═══ Input records

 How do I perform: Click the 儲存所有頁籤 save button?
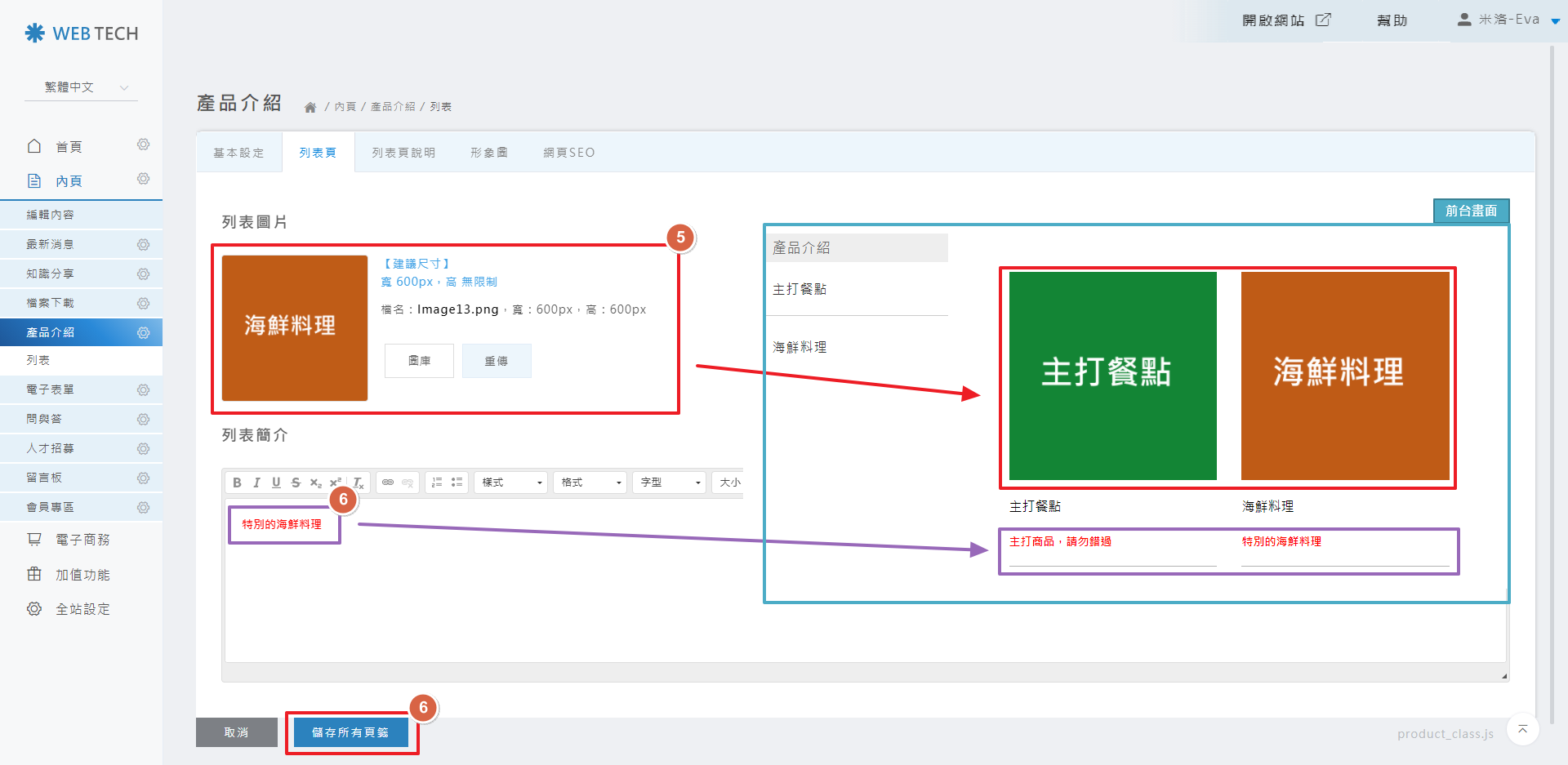click(x=351, y=732)
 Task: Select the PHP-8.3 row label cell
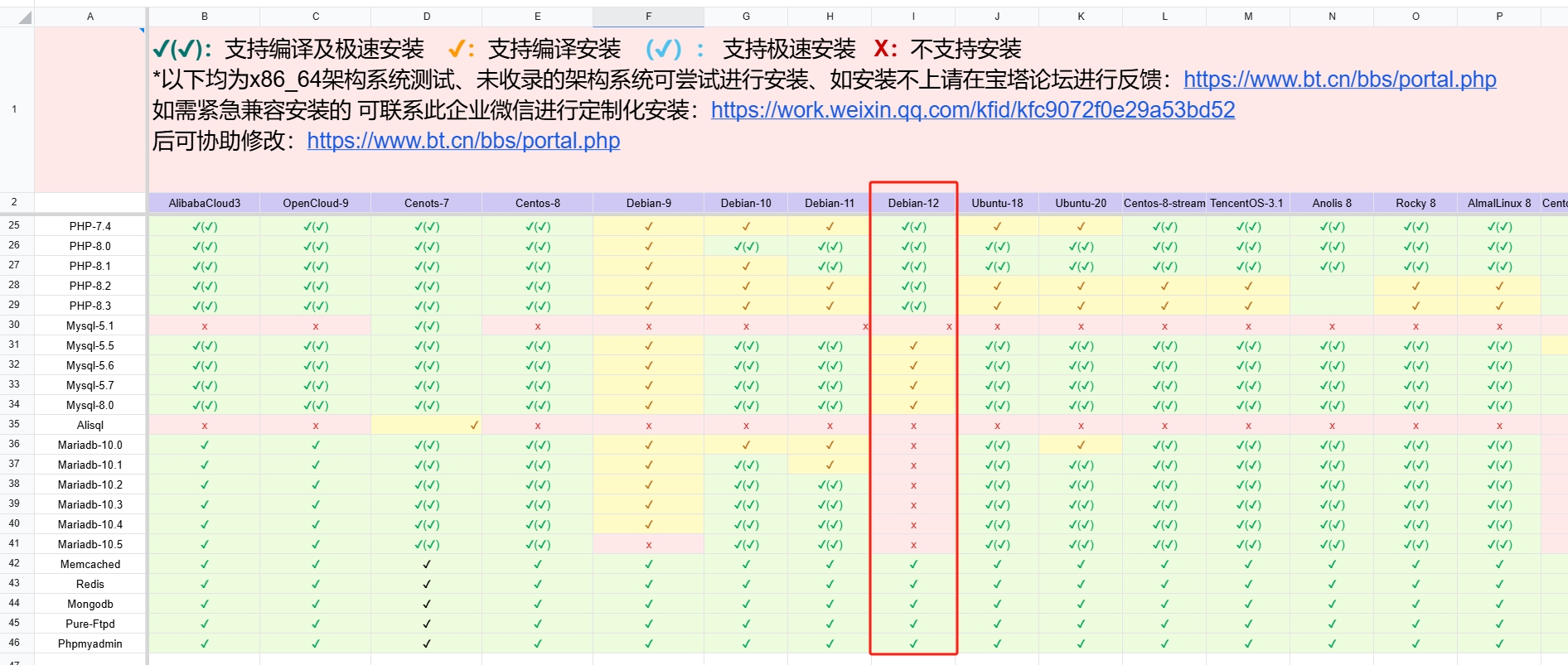(x=90, y=306)
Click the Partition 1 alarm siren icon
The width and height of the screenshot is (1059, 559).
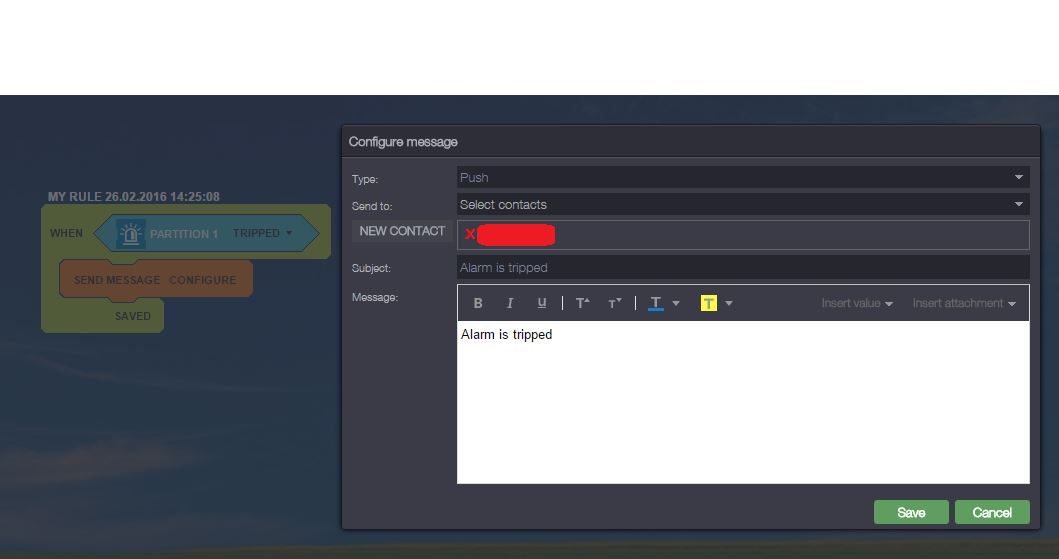pyautogui.click(x=130, y=234)
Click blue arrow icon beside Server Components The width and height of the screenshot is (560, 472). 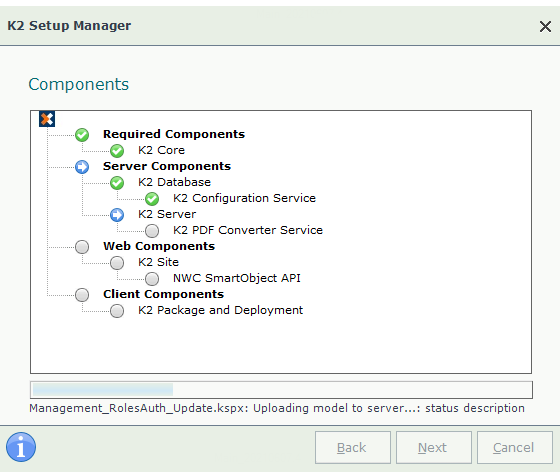coord(82,167)
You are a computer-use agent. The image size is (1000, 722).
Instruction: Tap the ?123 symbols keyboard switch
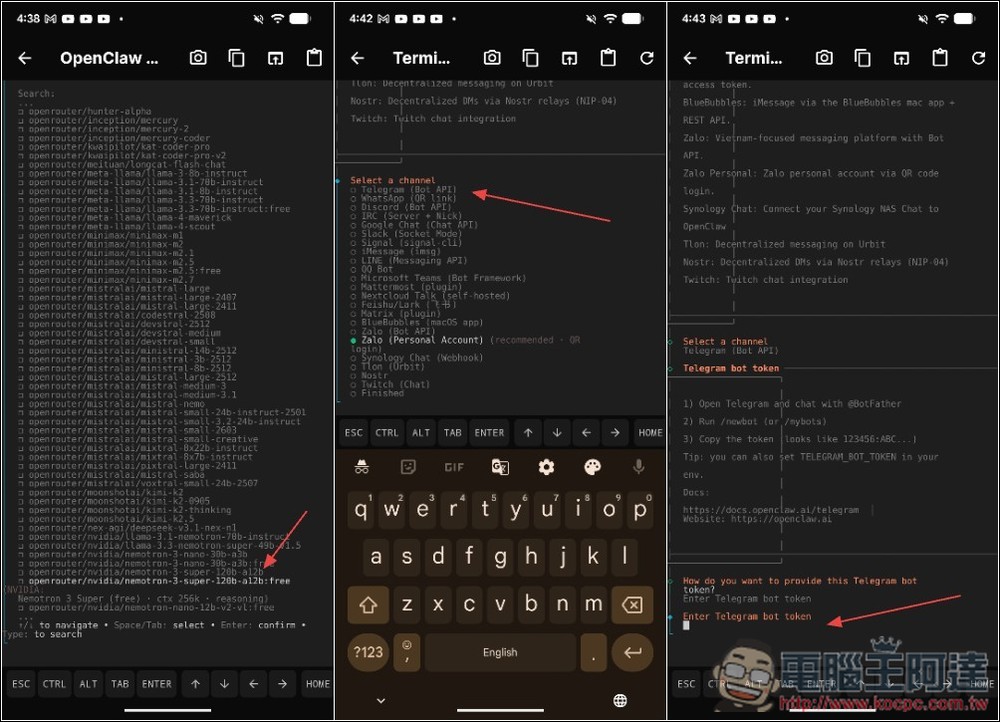tap(368, 652)
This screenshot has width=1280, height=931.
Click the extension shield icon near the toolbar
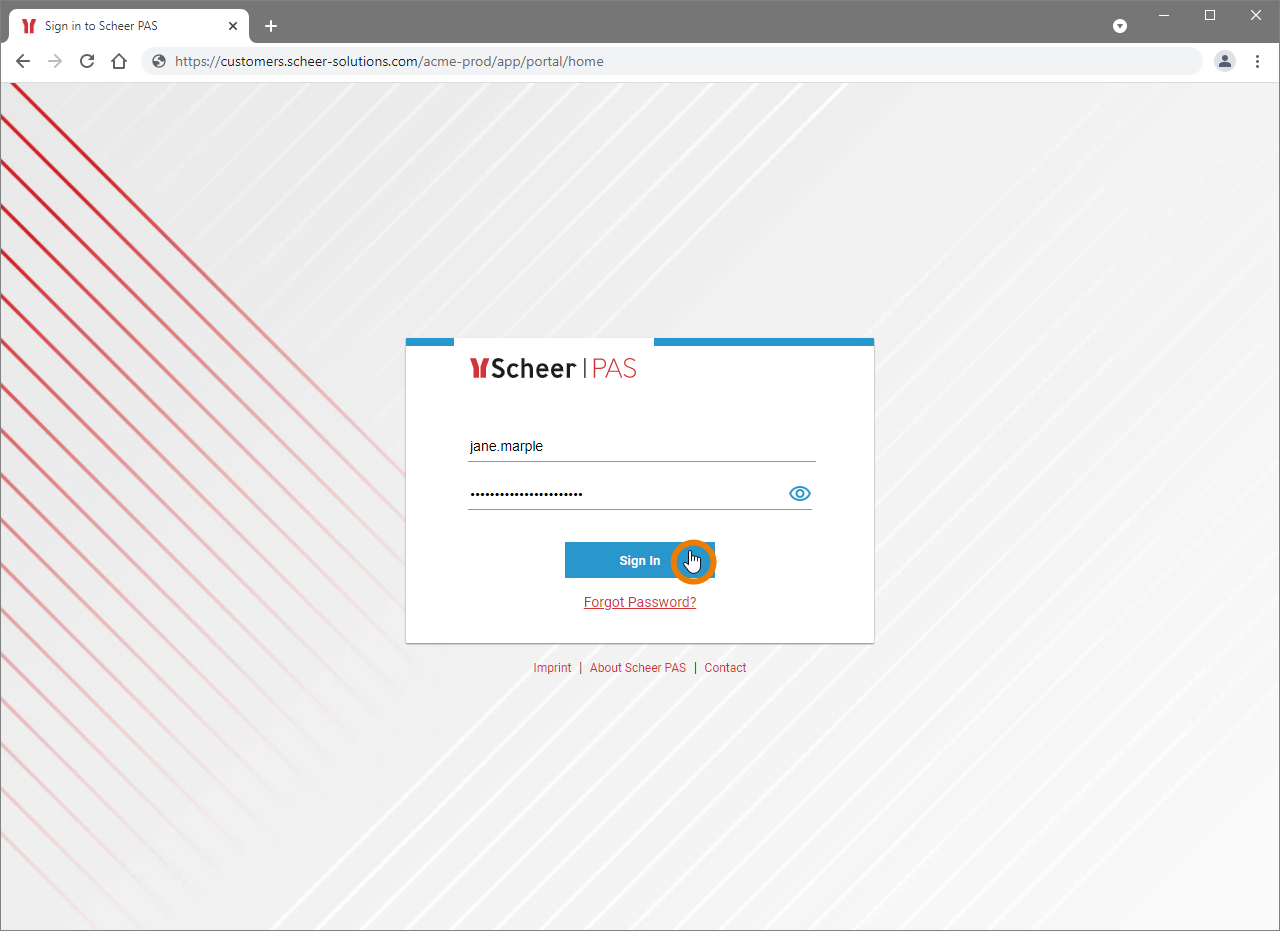[1119, 26]
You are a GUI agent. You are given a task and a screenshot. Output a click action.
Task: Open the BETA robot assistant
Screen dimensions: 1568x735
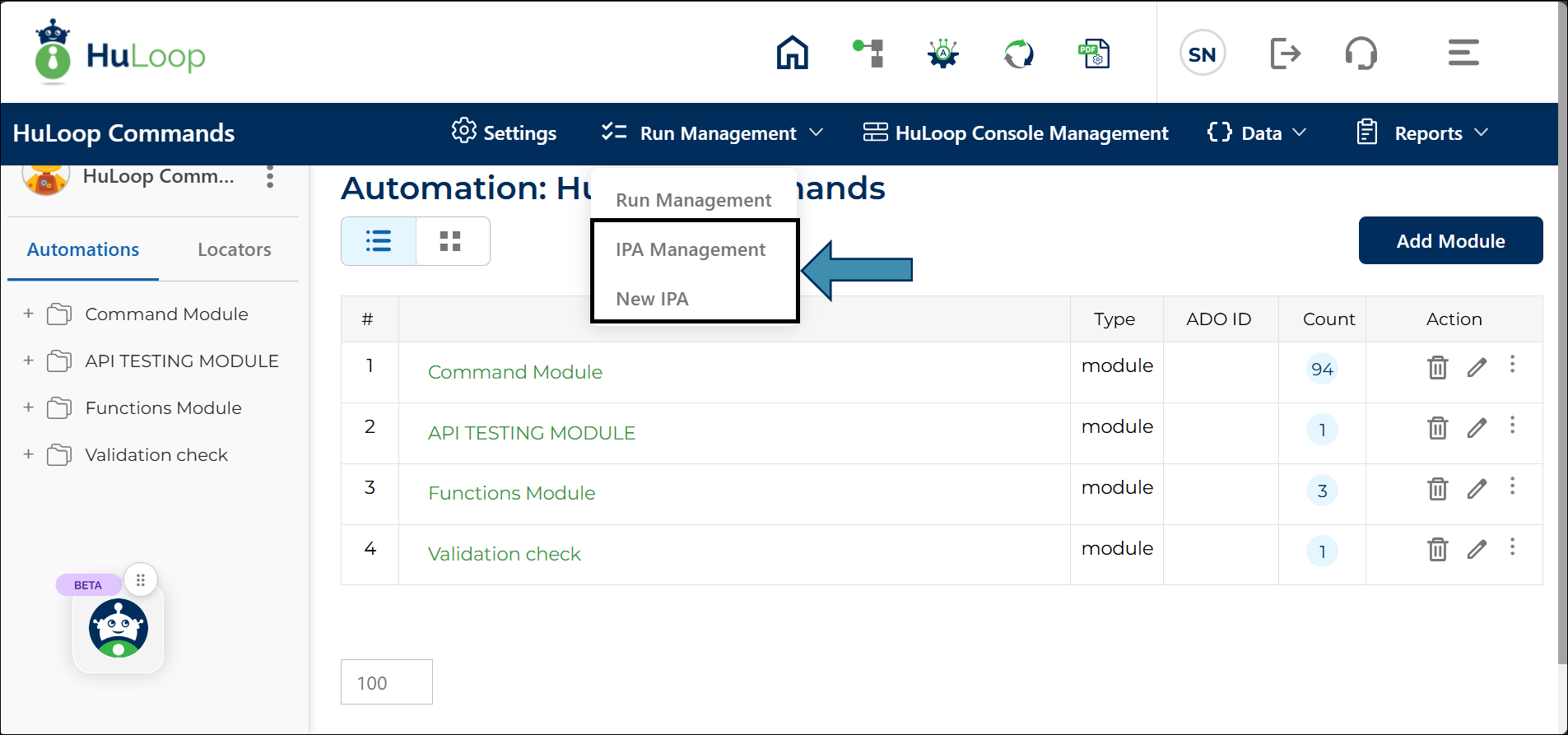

══════

> Problem details
The answer is to be the lines from the line that contains "Instruction: Tap the" through the last line of the material, retyped exactly, both included, with pictures left out, please.

> Finished task
Instruction: Tap the ?123 symbols keyboard switch
tap(368, 652)
This screenshot has width=1280, height=931.
Click the extension shield icon near the toolbar
[1119, 26]
You are a GUI agent. You are given a task and a screenshot. Output a click action.
Task: Open the BETA robot assistant
Screen dimensions: 1568x735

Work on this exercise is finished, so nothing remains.